Por
70 vezes, o coração parou. Por 70 vezes, ele foi reanimado e voltou à
vida. Tudo isso num período de 12 horas. Inédito na cardiologia
brasileira, o caso do eletricista mineiro Francisco Xagas Silva, 66,
intriga médicos e deve ser publicado em breve no periódico
"Ressuscitation", referência mundial na área. Tudo começou com um
infarto, no dia 31 de dezembro de 2008. À época, ele fumava dois maços
de cigarro por dia. Ao ver o marido com dor no peito, pálido e com
diarreia, a mulher, Fidélia, 55, chamou o Samu. Foi a sorte. Na
ambulância, ele desmaiou. No pronto-socorro, teve a primeira parada
cardíaca. "Eu não me lembro de nada. Apaguei", conta Silva.

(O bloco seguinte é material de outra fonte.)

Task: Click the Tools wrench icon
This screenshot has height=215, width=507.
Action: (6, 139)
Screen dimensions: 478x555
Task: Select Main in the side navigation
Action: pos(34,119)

Já Fidélia se lembra de tudo. "O
médico dizia: 'Ele tá muito mal, sofreu parada cardíaca. Prepare-se
para o pior. Eu ajoelhei no chão e pedi: 'Doutor, salve meu marido. Não
desiste dele, não'." E o médico, do SUS, não desistiu. A cada parada
cardíaca, o reanimava com massagens, choque no peito e altas doses de
antiarrítmicos. Foi assim por quase 12 horas. Com o coração
estabilizado, ele foi transferido para o Hospital das Clínicas da
Universidade Federal de Minas Gerais, onde recebeu uma ponte de safena e
três stents ("mola" para abrir artérias). Na UTI, sofreu embolia
pulmonar, insuficiência respiratória e infecção generalizada. Ficou 15
dias em coma.
"Os médicos diziam: 'Ele tá bem
ruim. Se sobreviver, deve ficar com sequelas'. Eu só rezava", lembra
Fidélia. "Quando o telefone de casa tocava, dava um frio na espinha, a
gente travava diante do aparelho. Não conseguia atender", conta a filha
Ninótica, 32, enfermeira. Mais uma vez, Silva surpreendeu. Voltou do
coma intacto. "Sabia até as senhas do banco", diz a mulher. Do período
em que ficou entre a vida e a morte, ele se lembra apenas da sensação de
estar em um navio afundando. "Eu pelejava para sair e não conseguia." A
história das "70 vidas" de Francisco Silva só foi resgatada
recentemente, quando a enfermeira Daniela Morais pesquisava casos de
paradas cardiorrespiratórias atendidos pelo Samu-BH entre 2008 e 2010
para a sua tese de doutorado na UFMG. Foram 1.165 pacientes -239
encaminhados a hospitais. "A maioria faleceu nas primeiras 24 horas. A
história do Francisco é a mais incrível." O cardiologista Sergio
Timerman, médico do Incor (Instituto do Coração) e um dos examinadores
da banca de doutorado de Daniela, endossa: "Nunca vi nada igual."
Segundo ele, é comum o paciente sofrer, no máximo, quatro paradas
cardíacas após um infarto. "Setenta é, sem dúvida, um caso único."